SOLOK KOTA, HARIANHALUAN.ID— Pemerintah Kota Solok meluncurkan program perlindungan bagi sebanyak 2.260 pekerja rentan di wilayah tersebut.
Sebuah langkah yang menandai upaya serius untuk memastikan kelompok pekerja informal tidak lagi menghadapi krisis seorang diri.
Program ini menjadi bagian dari arah kebijakan 100 hari Wali Kota Dr.H.Ramadhani Kirana Putra, SE.MM dan Wakil Wali Kota H.Suryadi Nurdal,SH, yang ingin menghadirkan jaring pengaman sosial bagi warga dengan tingkat kerentanan tertinggi.
Wali Kota Solok Ramadhani Kirana Putra menegaskan bahwa pekerja rentan adalah pilar penting dalam perputaran ekonomi lokal. Mereka hadir di berbagai sudut kota, dari pasar, bengkel jalanan, hingga ruas-ruas kecil tempat usaha rumahan berdenyut.
Namun, kata Ramadhani, mereka selama ini “sering bekerja dalam senyap, tapi sangat menentukan kehidupan kota.”
“Program ini bertujuan memberikan perlindungan sosial ekonomi dan jaminan bagi pekerja dan keluarganya,” ujar Ramadhani.

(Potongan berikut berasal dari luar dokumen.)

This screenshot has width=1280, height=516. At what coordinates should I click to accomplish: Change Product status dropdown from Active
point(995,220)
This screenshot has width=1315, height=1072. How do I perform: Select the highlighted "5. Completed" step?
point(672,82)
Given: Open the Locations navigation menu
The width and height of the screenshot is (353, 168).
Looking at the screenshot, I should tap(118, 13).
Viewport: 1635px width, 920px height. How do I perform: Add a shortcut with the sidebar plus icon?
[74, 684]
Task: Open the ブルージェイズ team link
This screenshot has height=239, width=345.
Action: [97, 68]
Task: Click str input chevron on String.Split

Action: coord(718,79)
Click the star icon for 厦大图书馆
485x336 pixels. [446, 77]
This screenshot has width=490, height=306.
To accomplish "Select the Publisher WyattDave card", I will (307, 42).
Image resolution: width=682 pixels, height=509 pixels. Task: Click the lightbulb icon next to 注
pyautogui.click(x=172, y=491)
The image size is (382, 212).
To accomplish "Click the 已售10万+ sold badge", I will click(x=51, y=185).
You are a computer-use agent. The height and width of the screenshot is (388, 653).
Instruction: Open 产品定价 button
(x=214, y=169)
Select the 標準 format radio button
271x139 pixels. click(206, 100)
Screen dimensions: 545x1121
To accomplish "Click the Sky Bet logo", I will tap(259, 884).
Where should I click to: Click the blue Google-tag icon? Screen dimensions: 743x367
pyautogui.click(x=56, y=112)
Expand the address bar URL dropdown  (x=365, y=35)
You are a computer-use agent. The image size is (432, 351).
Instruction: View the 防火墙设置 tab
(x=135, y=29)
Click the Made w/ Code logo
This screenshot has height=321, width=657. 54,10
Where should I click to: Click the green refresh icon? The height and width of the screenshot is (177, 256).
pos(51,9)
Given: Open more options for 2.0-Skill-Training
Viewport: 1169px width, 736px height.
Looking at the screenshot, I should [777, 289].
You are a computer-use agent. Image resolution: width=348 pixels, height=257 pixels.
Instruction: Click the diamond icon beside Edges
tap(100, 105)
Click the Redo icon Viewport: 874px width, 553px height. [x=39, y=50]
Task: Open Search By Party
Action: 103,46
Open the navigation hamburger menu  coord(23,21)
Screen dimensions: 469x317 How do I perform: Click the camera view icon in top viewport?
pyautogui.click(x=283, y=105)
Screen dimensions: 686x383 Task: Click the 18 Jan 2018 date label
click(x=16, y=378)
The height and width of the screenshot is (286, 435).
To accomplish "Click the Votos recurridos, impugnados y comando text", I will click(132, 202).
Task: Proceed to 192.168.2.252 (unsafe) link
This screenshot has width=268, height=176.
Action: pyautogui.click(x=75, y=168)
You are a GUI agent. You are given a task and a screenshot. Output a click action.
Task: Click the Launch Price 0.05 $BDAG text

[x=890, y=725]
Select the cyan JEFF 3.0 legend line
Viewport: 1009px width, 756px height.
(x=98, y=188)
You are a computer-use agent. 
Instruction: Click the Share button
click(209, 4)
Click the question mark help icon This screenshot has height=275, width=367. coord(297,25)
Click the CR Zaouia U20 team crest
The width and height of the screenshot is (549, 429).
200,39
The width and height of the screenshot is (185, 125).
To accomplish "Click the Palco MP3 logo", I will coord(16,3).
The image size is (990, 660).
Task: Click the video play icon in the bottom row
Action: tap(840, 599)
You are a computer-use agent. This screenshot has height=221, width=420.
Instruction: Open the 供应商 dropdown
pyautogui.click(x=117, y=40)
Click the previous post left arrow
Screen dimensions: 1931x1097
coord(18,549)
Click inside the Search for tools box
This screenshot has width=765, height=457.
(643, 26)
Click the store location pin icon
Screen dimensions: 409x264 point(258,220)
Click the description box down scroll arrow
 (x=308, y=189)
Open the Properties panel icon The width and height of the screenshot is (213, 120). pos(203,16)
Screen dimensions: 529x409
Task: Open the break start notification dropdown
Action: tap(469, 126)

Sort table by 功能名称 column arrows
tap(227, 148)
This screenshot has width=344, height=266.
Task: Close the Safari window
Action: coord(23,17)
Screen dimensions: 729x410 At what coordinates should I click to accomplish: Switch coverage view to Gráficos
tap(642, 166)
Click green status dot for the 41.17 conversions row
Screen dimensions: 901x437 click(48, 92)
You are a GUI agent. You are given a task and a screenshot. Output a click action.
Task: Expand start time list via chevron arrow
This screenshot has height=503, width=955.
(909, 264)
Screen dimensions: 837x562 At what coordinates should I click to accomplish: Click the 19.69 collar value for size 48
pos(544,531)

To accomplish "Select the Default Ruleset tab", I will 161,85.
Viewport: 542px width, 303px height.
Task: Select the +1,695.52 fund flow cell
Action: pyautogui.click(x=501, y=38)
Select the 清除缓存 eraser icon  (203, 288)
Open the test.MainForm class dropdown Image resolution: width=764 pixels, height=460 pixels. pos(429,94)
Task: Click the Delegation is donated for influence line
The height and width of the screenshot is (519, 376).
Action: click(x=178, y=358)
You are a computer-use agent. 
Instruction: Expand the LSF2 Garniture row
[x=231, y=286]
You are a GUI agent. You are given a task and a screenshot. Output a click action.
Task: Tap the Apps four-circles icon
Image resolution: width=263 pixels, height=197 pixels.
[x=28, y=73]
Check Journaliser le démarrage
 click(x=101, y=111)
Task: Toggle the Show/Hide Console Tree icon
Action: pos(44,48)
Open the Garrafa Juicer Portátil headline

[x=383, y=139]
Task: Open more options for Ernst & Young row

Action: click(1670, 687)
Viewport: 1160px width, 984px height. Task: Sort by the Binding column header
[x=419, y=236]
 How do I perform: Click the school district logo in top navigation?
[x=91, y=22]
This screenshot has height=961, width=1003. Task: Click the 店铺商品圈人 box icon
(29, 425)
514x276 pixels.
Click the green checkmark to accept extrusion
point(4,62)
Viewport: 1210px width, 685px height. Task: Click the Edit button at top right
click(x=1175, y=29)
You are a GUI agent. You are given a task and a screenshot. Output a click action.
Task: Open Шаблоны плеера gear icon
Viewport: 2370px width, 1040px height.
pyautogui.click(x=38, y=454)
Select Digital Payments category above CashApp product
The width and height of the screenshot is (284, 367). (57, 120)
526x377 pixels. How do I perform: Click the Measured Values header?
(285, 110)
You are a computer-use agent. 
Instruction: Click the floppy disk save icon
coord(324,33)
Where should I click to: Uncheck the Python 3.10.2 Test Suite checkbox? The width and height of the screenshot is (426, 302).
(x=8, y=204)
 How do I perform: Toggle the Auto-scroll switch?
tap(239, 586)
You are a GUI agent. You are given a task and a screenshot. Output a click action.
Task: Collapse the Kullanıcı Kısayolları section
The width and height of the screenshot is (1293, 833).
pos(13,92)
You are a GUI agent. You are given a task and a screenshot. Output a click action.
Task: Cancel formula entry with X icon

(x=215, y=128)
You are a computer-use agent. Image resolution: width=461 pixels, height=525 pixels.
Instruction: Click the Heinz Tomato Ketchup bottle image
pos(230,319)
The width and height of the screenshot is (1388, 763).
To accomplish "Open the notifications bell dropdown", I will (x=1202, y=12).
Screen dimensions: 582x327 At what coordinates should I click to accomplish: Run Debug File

Ia menambahkan bahwa Pemko Solok tidak ingin ada warga yang jatuh miskin hanya karena sakit, kecelakaan, atau musibah yang tak direncanakan.
“Ini bukan soal administrasi program. Ini soal menjalankan amanah keadilan sosial. Negara harus hadir, terutama bagi mereka yang paling rentan,” ucapnya.
Melalui kerja sama dengan BPJS Ketenagakerjaan, para pekerja rentan kini mendapatkan Jaminan Kecelakaan Kerja (JKK) yang menanggung biaya pengobatan dan rehabilitasi tanpa batas plafon.
Dengan demikian, pekerja yang mengalami cedera saat bekerja tidak lagi terbebani oleh biaya yang kerap melebihi penghasilan mereka.
Di sisi lain, Jaminan Kematian (JKM) memberikan santunan sebesar Rp42 juta kepada keluarga peserta yang meninggal dunia bantuan yang bagi sebagian keluarga dapat menjadi penyangga di tengah kehilangan mendalam.
Bagi pekerja seperti Susi, pedagang jajanan di pasar raya, program ini menghadirkan rasa aman yang selama ini hanya ia bayangkan.
“Kerja begini kan nggak tentu. Kalau sakit atau celaka, ya kami tanggung sendiri,” ujarnya.
Lain lagi dengan Badri, pria paruh baya yang saban hari menjadi tukang ojek di pangkalan Pasar Pandan Air Mati (PPA). Bekerja di jalanan memungkinkan bahaya selalu mengintai keselamatannya.
“Kalau sempat mengalami kecelakaan di jalan, sudah dipastikan dapur di rumah juga terganggu. Bisa-bisa tak berasap,” ucapnya.
Kini, statusnya sebagai peserta membuatnya merasa diakui sebagai bagian dari pembangunan kota bukan sekadar roda kecil dalam mesin ekonomi yang besar.
Selain JKK dan JKM, peserta dapat melanjutkan ke program lain sesuai kebutuhan seperti Jaminan Hari Tua (JHT), Jaminan Pensiun (JP), dan Jaminan Kehilangan Pekerjaan (JKP).
Skema ini dirancang fleksibel agar pekerja informal dapat memilih perlindungan sesuai kemampuan kontribusi mereka.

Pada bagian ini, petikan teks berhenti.